Ovarian Cancer: There is no effective screening test for ovarian cancer, so it’s important to know the symptoms.  Bloating, feeling full with not eating much, changes in bowel or bladder habits, or pain in the lower abdomen, that persist for two to four weeks without improvement, should be addressed by a regular doctor.

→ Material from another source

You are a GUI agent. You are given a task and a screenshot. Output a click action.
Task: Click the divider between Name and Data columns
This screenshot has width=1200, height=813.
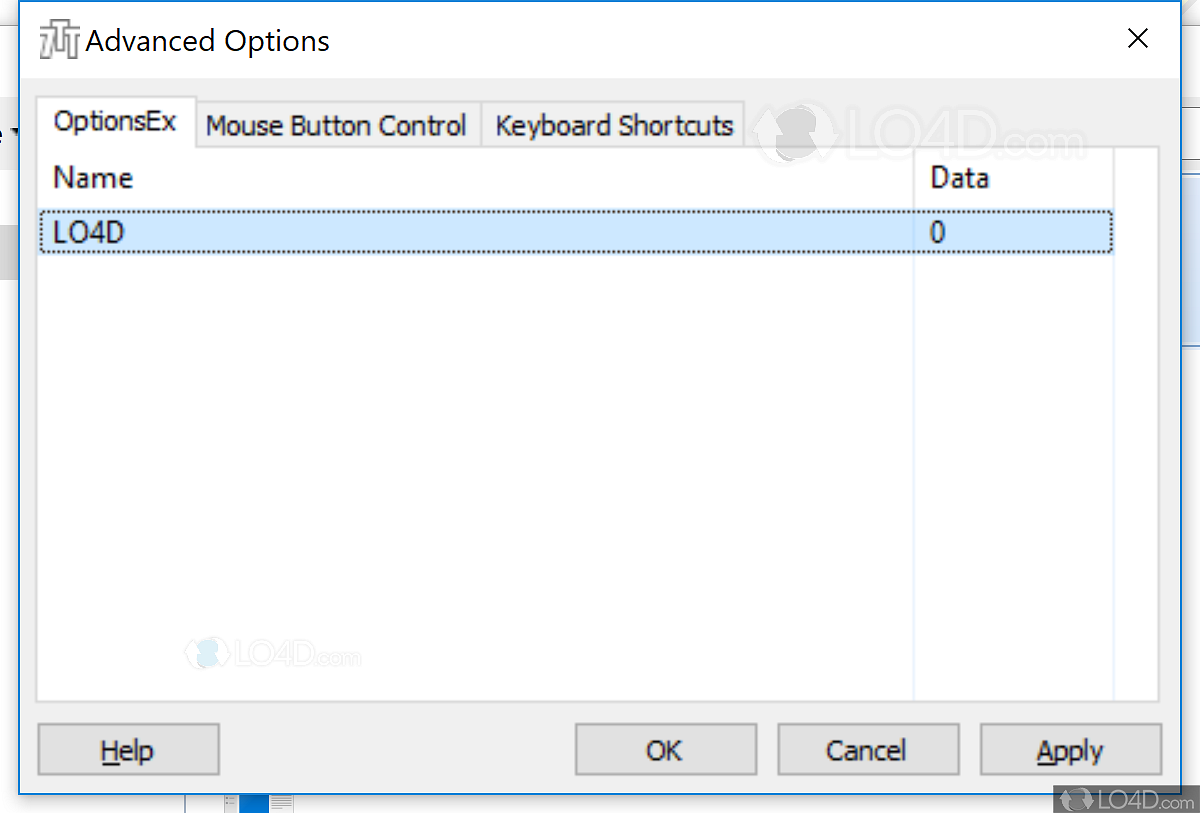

Uterine/Endometrial Cancer: “There are 50,000 to 60,000 diagnoses in the U.S. yearly,” says Dr. Stevens. “Obesity, high blood pressure and diabetes put you at risk to develop uterine cancer. Our country has a rampant problem with obesity, so as a result we’re seeing more and more of this cancer.  It’s one of the only cancers that is on an increase each year in our country.” Reduce body fat by exercising, eating a heart-healthy diet, and don’t take estrogen by itself, without progesterone for hormone replacement during menopause. “Any bleeding after menopause is not normal and should be evaluated to rule out cancer as the cause,” points out Dr. Stevens. “Your periods do not restart! See your physician if this is happening.”

Vaginal and Vulvar Cancer: Just like cervical cancer, some vaginal and vulvar cancers are caused by HPV and can be prevented by the same vaccine that prevents cervical cancer.  Some vulvar cancers are caused by other skin conditions, such as lichen sclerosis, a thinning of the skin that causes itching and burning on the outside.  Any itching, burning, lumps or bumps that are noticed on the outside skin should be looked at by a physician.



Pelvic exam:  A detailed look at the skin on the outside (vulva) and the inside (vagina and cervix), as well as a palpation of the cervix, uterus and ovaries.  A pelvic exam is a full assessment of all of the gynecologic organs.  These should be done every year.

Speculum exam:  The metal or plastic duck-billed device that allows the doctor to look at your cervix and vagina on the inside.

Bimanual exam:  Palpation of the cervix, uterus and ovaries by the doctor putting one or two fingers in the vagina and one hand on the abdomen.  This may also include a rectovaginal exam when appropriate, where one finger is in the vagina and one in the rectum to check the area between the vagina and rectum for masses or irregularities.

Pap Smear:  Specific test that screens only for cervical cancer.  This test does not test for any other gynecologic cancers.  These should be done routinely (but not necessarily every year) with HPV tests.